The speaker presentations covered a broader swath of topics as well, featuring experts in a number of individual topics, including compilers, programming frameworks, and programming environments. "We had 12 invited speakers, all experts in their respective fields", Doug Doerfler stated. "These are the people who sit on the standards committees and define what's going on."
Several NERSC staff also participated in this year's meeting; Jack Deslippe and Rebecca Hartman-Baker were on the programme committee and each chaired a session, as did Thorsten Kurth. Brian Austin, Chris Daley, Rahul Gayatri, and Kevin Gott gave presentations on topics ranging from "Evaluation of OpenMP performance on GPUs" and "AMReX: Enabling applications on GPUs" to "Does domain-specific hardware spell the end for performance portability?"
"The importance of this meeting is really coming from the fact that, within the DOE, among the large HPC facilities, we are seeing a number of different types of computer architectures being deployed", Jack Deslippe stated. "And it's not uncommon that our users would have accounts on many of these systems, systems even outside the DOE. As a result, our users have consistently told us is that portability is important for them - they don't want to have to write a separate version of their code for each of these systems."
Equally important is longevity, he added; users don't want to have to rewrite their code every few years when something new comes out. "This plays into NERSC's transition to exascale architectures", Jack Deslippe continued. "As we go from Edison - a fairly traditional system, to Cori - a manycore Intel architecture, to Perlmutter - a GPU-accelerated system, to eventually whatever NERSC-10 is going to be it has been really important for us to be able to provide guidance around a portable transition strategy for our users so that they are making improvements to their codes that will pay off for many years to come."
Attendees at the Performance Portability meeting come away with a plethora of best practices recommendations that help guide their development efforts and influences the direction of future architectures and applications.
"For application developers, one of the things they get out of this is recommendations for the best way to portably target different architectures", Jack Deslippe stated. "But then there's another aspect to it, where the people who are developing programming models and libraries and frameworks are learning from each other and pushing these frameworks toward production-quality tools that the community can rely on - things like getting these concepts into the standards and increasing the maturity of the available tools and frameworks that code teams can take advantage of."
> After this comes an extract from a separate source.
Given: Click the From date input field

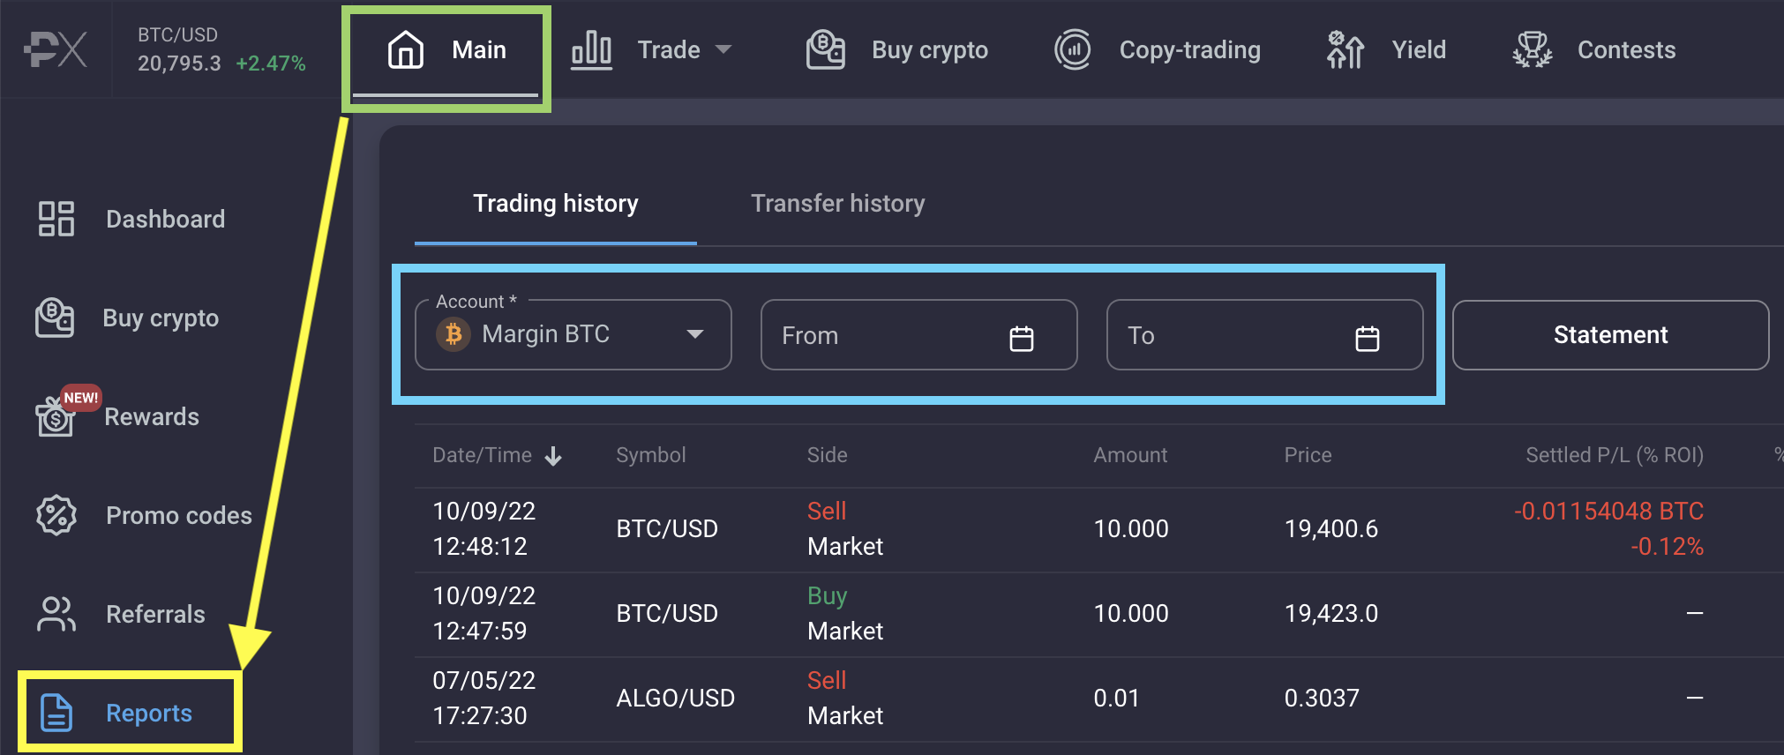Looking at the screenshot, I should [918, 335].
"It's an opportunity for them to see how their tools are being used and issues that are coming up", Doug Doerfler added. "It's a venue for the customers and the tool developers within industry and within the DOE to get together and have face-to-face interaction."
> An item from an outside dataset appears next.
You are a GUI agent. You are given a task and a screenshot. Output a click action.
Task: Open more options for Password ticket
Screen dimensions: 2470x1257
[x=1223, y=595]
Rebecca Hartman-Baker, who leads NERSC's User Engagement Group and has been participating in the performance portability meeting since its inception, noted that her group is especially focused on the usability of HPC systems. "Without this important effort focused on portability,usability across HPC systems could be drastically impaired", she stated. "I enjoy the discussions across vendors and their customer base that enable us all to share perspectives and adopt new ideas."
Participating in these collaborative performance portability efforts has an additional positive effect when it comes to the NERSC Exascale Science Applications Programme, Jack Deslippe noted. "We are learning what teams at other facilities are doing; we are learning some of the new features that are available in these tools, libraries, and frameworks that our community can take advantage of; and hopefully we are also influencing the computer scientists who are putting together these tools that the domain scientists are using", he stated.
For NERSC staff who attended, this year's meeting also served as a way to prepare not just for the Perlmutter/NERSC-9 system due in 2020 but for NERSC-10 as well. "While Perlmutter will have its GPUs and CPUs, with NERSC-10 we anticipate even more heterogeneity in our architecture", Doug Doerfler stated. "So we need to learn as much as we can about all this now, to be ready."